L'un des axes majeurs de ce document est la lutte contre le réchauffement climatique en faisant de la capitale une ville « en transition », « vertueuse » et « résiliente ». Il poursuit également d'ambitieux objectifs en matière de logement social et abordable, et tend à un rééquilibrage territorial de l'habitat et de l'emploi.

A cet égard, l'orientation 21 - « Endiguer les dynamiques d'exclusion et de spéculation immobilière » - du projet d'aménagement et de développement durables (PADD) a l'ambition de « rééquilibrer la répartition des surfaces dédiées au tertiaire à l'échelle de la métropole et diminuer à terme la surface globale de bureaux à Paris tout en soutenant le rééquilibrage économique entre l'est et l'ouest ». Pour y parvenir, le futur PLU comporte plusieurs règles visant à limiter drastiquement, pour ne pas dire empêcher, le développement des bureaux.

Nouveau secteur de développement de l'habitation et mixité fonctionnelle

Le PLU définit un nouveau secteur de développement de l'habitation, qui couvre presque tout l'Ouest parisien, dans lequel « la SPE [surface de plancher liée à l'activité économique] après travaux ne doit pas excéder la SPE initiale […]. Cette disposition ne s'applique pas aux surfaces situées en rez-de-chaussée dans la bande de constructibilité principale et aux surfaces en sous-sol » (art. UG. 1.4.1 3°).

Cette disposition signifie qu'il n'est plus possible d'augmenter la SPE d'un immeuble existant. Seule la surface de plancher pourra évoluer, en particulier en transformant des niveaux en infra, étant rappelé qu'un agrément bureau peut, en fonction des caractéristiques des travaux, s'avérer nécessaire (cf. ).

## [Objectif 1]
Recopiez à l'identique les lignes répertoriées ci-dessous, en commençant par la ligne qui contient « Click the General briefcase icon » et en terminant par celle qui contient « Action: (11, 179) », toutes deux incluses.

## [Lignes répertoriées]
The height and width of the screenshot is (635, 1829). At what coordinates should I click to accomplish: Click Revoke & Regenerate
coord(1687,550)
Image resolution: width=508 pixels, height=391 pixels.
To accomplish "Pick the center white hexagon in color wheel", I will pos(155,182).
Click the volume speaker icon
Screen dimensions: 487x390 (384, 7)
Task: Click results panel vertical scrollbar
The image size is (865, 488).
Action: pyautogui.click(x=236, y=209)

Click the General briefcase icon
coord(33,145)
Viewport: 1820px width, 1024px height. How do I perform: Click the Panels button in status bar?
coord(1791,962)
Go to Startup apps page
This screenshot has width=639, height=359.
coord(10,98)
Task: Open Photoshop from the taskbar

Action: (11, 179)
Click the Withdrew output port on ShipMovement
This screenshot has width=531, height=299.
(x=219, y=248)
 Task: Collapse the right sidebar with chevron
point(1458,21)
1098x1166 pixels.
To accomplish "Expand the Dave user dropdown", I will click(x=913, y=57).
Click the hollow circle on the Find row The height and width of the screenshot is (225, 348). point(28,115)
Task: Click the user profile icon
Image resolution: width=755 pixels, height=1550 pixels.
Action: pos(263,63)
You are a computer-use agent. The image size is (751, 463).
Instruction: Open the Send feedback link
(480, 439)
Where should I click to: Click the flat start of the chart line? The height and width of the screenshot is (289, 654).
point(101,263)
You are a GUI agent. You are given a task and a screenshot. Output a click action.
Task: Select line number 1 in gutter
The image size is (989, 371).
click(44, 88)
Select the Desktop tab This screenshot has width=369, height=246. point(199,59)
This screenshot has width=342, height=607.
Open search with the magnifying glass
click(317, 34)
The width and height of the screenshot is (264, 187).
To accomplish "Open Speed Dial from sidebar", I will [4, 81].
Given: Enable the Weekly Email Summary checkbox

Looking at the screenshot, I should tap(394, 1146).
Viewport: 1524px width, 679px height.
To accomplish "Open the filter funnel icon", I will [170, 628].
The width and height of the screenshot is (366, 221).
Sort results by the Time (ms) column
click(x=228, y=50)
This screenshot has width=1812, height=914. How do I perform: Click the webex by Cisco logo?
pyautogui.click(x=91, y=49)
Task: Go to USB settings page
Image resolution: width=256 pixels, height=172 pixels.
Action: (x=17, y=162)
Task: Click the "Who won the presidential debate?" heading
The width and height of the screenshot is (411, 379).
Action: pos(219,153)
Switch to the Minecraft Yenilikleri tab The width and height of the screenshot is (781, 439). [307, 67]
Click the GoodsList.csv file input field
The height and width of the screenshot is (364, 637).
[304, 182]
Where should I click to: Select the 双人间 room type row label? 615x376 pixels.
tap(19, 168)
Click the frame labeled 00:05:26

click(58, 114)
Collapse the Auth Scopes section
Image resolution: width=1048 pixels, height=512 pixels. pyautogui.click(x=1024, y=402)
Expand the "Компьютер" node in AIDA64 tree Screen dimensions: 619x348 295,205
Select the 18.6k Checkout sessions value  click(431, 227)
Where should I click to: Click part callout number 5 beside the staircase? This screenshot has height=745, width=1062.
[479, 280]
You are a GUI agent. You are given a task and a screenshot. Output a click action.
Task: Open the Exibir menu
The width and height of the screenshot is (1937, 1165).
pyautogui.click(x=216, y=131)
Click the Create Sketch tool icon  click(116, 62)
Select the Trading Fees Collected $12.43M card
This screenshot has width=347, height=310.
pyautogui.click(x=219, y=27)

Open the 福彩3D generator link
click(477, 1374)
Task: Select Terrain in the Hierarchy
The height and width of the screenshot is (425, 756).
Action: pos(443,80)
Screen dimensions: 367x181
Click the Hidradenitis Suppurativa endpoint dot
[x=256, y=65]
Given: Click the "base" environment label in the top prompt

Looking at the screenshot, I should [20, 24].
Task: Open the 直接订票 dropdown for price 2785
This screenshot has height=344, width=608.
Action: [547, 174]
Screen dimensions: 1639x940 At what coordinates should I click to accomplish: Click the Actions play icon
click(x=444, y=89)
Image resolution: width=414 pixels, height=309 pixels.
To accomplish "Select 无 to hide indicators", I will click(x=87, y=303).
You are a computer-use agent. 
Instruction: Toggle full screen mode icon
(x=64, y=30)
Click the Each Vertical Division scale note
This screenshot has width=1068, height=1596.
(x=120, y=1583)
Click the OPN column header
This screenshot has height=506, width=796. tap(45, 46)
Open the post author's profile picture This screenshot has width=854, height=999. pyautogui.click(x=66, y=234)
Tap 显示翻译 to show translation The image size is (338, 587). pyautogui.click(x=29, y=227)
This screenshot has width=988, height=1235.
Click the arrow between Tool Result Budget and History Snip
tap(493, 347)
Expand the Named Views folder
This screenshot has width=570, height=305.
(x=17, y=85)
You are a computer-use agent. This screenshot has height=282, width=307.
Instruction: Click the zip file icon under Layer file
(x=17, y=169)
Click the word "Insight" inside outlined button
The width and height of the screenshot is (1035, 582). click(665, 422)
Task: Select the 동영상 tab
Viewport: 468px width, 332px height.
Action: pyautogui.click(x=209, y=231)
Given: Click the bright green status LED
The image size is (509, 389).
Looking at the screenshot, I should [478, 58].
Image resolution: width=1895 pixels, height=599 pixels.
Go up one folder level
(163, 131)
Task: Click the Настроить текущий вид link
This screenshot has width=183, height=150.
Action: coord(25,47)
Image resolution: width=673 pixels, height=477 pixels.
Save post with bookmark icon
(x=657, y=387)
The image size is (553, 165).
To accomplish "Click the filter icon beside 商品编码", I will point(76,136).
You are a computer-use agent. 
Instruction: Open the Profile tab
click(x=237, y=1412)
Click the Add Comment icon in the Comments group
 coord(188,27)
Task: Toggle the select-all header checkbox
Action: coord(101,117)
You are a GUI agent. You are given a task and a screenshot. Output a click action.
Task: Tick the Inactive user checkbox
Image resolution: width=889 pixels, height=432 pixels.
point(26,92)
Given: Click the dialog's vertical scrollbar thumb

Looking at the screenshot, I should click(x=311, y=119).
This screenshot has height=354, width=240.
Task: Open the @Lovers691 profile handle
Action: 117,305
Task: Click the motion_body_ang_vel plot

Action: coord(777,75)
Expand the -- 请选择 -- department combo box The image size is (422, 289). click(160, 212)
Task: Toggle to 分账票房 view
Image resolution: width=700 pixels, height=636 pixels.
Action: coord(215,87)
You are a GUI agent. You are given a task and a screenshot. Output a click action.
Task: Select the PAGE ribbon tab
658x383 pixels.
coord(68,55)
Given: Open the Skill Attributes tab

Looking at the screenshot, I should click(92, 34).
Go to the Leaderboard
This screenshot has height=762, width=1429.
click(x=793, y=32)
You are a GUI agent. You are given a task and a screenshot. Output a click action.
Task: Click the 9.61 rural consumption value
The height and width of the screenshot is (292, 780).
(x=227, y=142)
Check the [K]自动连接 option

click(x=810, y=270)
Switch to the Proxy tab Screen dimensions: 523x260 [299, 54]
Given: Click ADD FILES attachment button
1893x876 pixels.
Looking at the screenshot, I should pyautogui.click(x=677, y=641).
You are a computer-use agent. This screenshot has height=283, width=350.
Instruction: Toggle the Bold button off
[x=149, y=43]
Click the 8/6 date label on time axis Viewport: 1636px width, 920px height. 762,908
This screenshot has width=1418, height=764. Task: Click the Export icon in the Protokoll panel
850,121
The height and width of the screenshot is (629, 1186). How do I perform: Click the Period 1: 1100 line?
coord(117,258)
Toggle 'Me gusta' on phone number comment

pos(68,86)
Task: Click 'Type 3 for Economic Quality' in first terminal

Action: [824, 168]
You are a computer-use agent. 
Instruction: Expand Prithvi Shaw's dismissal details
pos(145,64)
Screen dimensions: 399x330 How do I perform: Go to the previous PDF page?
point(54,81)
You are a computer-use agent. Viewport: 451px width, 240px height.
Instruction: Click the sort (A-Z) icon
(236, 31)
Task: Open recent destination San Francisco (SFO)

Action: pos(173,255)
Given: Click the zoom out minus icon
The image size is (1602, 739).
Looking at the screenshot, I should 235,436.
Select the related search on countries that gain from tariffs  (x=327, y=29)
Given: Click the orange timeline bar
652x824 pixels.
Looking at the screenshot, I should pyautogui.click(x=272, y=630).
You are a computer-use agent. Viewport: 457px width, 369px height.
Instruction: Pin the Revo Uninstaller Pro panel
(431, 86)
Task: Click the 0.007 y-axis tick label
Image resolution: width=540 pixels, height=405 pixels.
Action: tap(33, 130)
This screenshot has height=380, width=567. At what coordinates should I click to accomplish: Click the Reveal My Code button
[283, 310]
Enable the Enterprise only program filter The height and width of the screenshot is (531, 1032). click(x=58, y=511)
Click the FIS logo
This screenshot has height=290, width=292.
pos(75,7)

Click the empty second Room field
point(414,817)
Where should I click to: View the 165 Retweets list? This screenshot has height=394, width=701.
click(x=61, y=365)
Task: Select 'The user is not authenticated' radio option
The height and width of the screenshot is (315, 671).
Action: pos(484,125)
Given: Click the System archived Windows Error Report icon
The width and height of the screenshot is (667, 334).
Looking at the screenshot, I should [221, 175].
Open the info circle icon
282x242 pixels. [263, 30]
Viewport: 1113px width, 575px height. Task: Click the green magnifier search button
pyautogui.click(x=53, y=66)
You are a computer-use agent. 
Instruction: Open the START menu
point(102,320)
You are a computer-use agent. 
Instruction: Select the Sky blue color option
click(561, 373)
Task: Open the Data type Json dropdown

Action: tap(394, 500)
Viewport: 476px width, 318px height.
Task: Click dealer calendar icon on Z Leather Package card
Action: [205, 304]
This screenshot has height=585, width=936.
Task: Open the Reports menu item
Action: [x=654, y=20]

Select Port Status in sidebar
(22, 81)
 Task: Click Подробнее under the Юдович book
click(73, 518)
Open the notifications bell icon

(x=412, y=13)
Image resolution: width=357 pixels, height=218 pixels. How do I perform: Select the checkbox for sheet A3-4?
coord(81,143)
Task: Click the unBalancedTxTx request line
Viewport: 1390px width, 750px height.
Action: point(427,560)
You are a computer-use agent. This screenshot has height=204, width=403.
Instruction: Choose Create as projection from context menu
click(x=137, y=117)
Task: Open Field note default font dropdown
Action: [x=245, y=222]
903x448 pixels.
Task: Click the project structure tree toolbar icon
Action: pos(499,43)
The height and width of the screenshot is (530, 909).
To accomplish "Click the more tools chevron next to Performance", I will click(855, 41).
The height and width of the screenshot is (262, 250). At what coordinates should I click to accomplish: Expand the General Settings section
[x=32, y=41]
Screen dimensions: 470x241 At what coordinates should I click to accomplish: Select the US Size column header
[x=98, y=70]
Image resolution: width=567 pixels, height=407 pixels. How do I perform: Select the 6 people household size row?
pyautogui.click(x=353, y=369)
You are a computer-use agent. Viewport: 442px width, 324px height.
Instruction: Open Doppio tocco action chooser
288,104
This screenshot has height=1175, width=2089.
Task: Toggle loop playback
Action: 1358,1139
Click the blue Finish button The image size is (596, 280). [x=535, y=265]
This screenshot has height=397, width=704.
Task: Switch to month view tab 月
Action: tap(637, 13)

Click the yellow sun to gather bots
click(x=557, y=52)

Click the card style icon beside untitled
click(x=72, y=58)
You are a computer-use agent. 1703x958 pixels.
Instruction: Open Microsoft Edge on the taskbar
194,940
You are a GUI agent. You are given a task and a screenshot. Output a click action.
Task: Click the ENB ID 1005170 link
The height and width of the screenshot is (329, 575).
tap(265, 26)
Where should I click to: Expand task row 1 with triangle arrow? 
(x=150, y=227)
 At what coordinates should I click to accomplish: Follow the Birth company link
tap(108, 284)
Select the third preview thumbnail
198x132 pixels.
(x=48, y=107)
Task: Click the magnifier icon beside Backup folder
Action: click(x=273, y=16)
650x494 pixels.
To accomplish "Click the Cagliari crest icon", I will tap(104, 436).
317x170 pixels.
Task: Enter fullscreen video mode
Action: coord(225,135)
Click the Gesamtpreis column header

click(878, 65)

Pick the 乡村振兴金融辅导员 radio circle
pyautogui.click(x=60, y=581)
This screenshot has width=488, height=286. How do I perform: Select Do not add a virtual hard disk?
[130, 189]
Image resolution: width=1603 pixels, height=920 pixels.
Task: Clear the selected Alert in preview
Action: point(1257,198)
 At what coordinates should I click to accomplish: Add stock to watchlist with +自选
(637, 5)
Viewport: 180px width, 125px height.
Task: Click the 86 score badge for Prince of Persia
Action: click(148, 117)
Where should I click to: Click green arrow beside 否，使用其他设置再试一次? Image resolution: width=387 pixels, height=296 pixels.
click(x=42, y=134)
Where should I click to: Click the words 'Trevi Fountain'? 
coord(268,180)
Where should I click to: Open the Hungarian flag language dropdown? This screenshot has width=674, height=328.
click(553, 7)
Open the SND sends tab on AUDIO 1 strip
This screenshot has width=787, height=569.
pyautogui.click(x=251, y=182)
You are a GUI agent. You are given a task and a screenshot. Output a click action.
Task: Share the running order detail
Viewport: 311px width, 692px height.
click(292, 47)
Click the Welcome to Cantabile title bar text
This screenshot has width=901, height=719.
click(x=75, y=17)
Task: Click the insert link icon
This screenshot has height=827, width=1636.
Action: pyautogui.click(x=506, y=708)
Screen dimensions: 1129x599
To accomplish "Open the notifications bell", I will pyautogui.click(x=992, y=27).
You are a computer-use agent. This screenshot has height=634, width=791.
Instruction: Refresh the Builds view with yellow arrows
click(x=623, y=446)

## [Objectif 2]
Citez fidèlement un extrait du passage sur le PLU parisien, en commençant par « L'un des axes » et en terminant par « et de l'emploi. ».

## [Réponse finale 1]
Click the General briefcase icon
coord(33,145)
Viewport: 1820px width, 1024px height. How do I perform: Click the Panels button in status bar?
coord(1791,962)
Go to Startup apps page
This screenshot has width=639, height=359.
coord(10,98)
Task: Open Photoshop from the taskbar

Action: (11, 179)

## [Réponse finale 2]
L'un des axes majeurs de ce document est la lutte contre le réchauffement climatique en faisant de la capitale une ville « en transition », « vertueuse » et « résiliente ». Il poursuit également d'ambitieux objectifs en matière de logement social et abordable, et tend à un rééquilibrage territorial de l'habitat et de l'emploi.